Segue-se “Gotas de luar”, um sambinha simples, quase cansado, como a melodia que fica na rua, muito tarde, quando quase toda a gente já se foi deitar. Aqui não há truques de produção nem jogadas de grande monta. Apenas uma cantiga singela, bonita, servida por um poema com as mesmas abençoadas caraterísticas.
O fecho de Memórias, crónicas e declarações de amor ficou guardado para a homenagem ao grande Caetano Veloso, com a sua “Sou seu sabiá”. É um fecho com ás de ouros, a reclamar a rendição total e absoluta, num tema muito bonito e com um arranjo clássico mas sofisticado, a lembrar os grandes hinos de amor dos dourados anos 50.
41 minutos e 29 segundos depois, o que fica é talvez o trabalho mais consistentemente elevado da excelente carreira de Marisa Monte.

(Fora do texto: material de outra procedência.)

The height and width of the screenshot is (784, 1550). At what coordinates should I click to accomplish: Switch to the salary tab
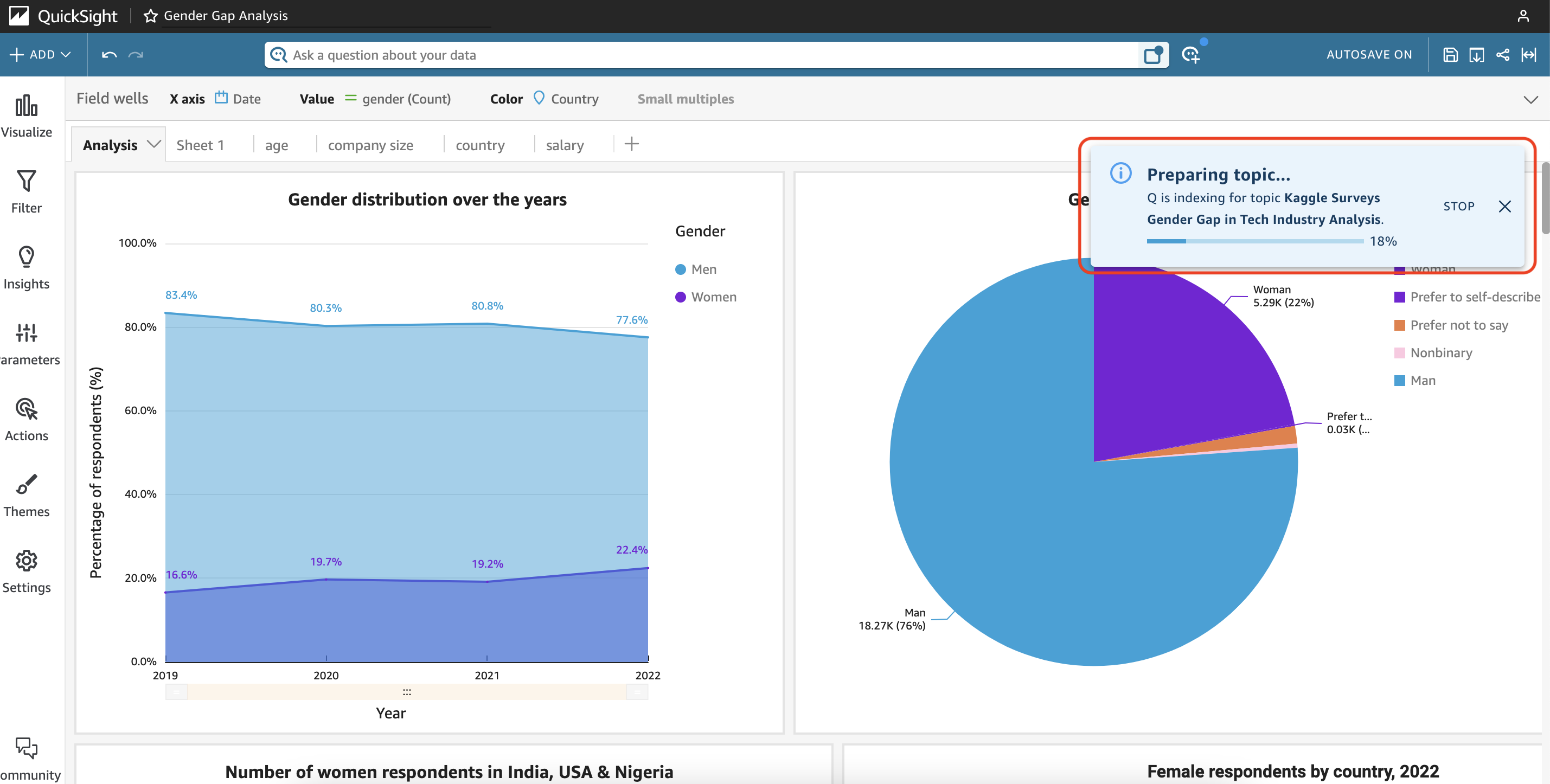point(565,145)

Noutras alturas terá sido mais espontânea, mais disruptiva, mais original ou mais “pura”. Aqui, em Memórias, crónicas e declarações de amor, temos de tudo um pouco: tradição e modernidade, passado e futuro, suavidade e força, grandes amores e maiores desgostos, ares amplos e salas frias. E um conjunto de canções que, com uma produção e arranjos extraordinariamente felizes, asseguram que as canções não cansam, não envelhecem, têm sempre mais algo para dar e que ficou escondido em audições anteriores.
E não deixa de ser de saudar que um disco que vendeu milhões e deu temas para conhecidíssimas novelas da Globo consiga ser, ao mesmo tempo, artisticamente tão forte.
É disto que se faz um clássico, na carreira de uma autora que continua sempre a dar-nos grande música.